Consigna – Por favor, cita sin cambios todo lo que va, en el texto sobre los ferrocarriles argentinos, desde "De manera progresiva, el" hasta "un país semicolonial.".

Texto proporcionado –
----------------------------------------

De manera progresiva, el desarrollo de la red ferroviaria fue respondiendo al crecimiento agropecuario del país y la exportación de materias primas al Viejo Continente. En 1941, con 42.000 kilómetros en vías férreas, la Argentina ocupaba el octavo lugar en el mundo, después de Estados Unidos, Rusia, India, Canadá, Alemania, Francia y Australia, pero con una distribución muy desigual: 29.094 kilómetros de vías en manos extranjeras y 12.942 a cargo del Estado. Su trazado a modo de embudo que desembocaba en el puerto de Buenos Aires, y con los ramales de las zonas altamente productivas en poder de las empresas extranjeras, también era fiel reflejo del saqueo imperialista a un país semicolonial.

Una estatización sumamente beneficiosa para los ingleses
Desde la Primera Guerra Mundial comenzó a declinar la hegemonía del comercio internacional de Gran Bretaña, lo que se reflejó en la desinversión en nuestra red ferroviaria. El estancamiento se afianzó con la crisis económica del ’30, que provocó una fuerte reducción de las exportaciones argentinas. Entre 1929 y 1935 las cargas transportadas por ferrocarril disminuyeron 23% y los ingresos 40%; las ganancias decayeron entre cuatro y cinco veces y las acciones ferroviarias hasta 70%. La ampliación de la red vial y la competencia del transporte automotor acentuaron el retroceso del ferrocarril y la prensa británica reclamó que el Estado argentino se hiciera cargo de las pérdidas. En 1940, el ministro de Economía y abogado de las compañías Federico Pinedo (abuelo del actual senador de PRO), presentó un plan de “estatización progresiva”, con rendimiento garantizado por el Estado.

----------------------------------------

Material proporcionado –
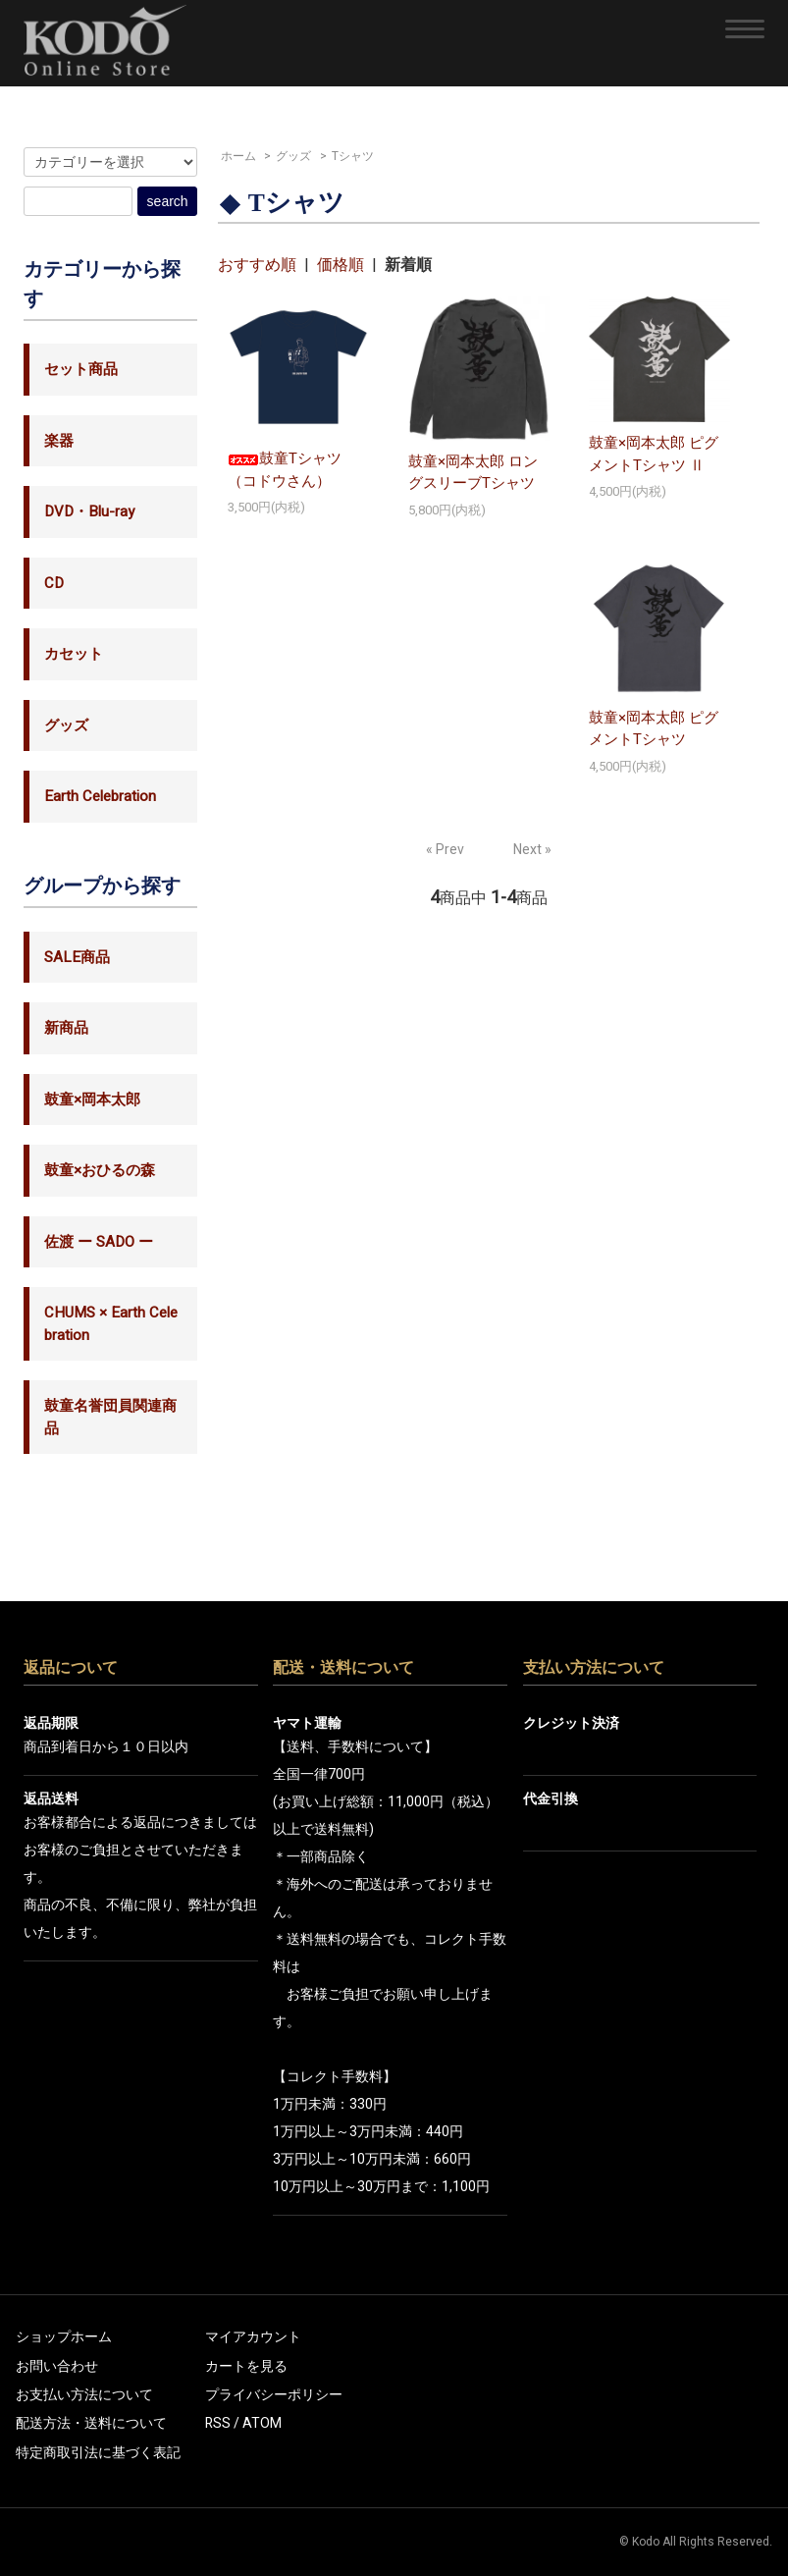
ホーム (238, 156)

----------------------------------------

Respuesta al ejercicio –
De manera progresiva, el desarrollo de la red ferroviaria fue respondiendo al crecimiento agropecuario del país y la exportación de materias primas al Viejo Continente. En 1941, con 42.000 kilómetros en vías férreas, la Argentina ocupaba el octavo lugar en el mundo, después de Estados Unidos, Rusia, India, Canadá, Alemania, Francia y Australia, pero con una distribución muy desigual: 29.094 kilómetros de vías en manos extranjeras y 12.942 a cargo del Estado. Su trazado a modo de embudo que desembocaba en el puerto de Buenos Aires, y con los ramales de las zonas altamente productivas en poder de las empresas extranjeras, también era fiel reflejo del saqueo imperialista a un país semicolonial.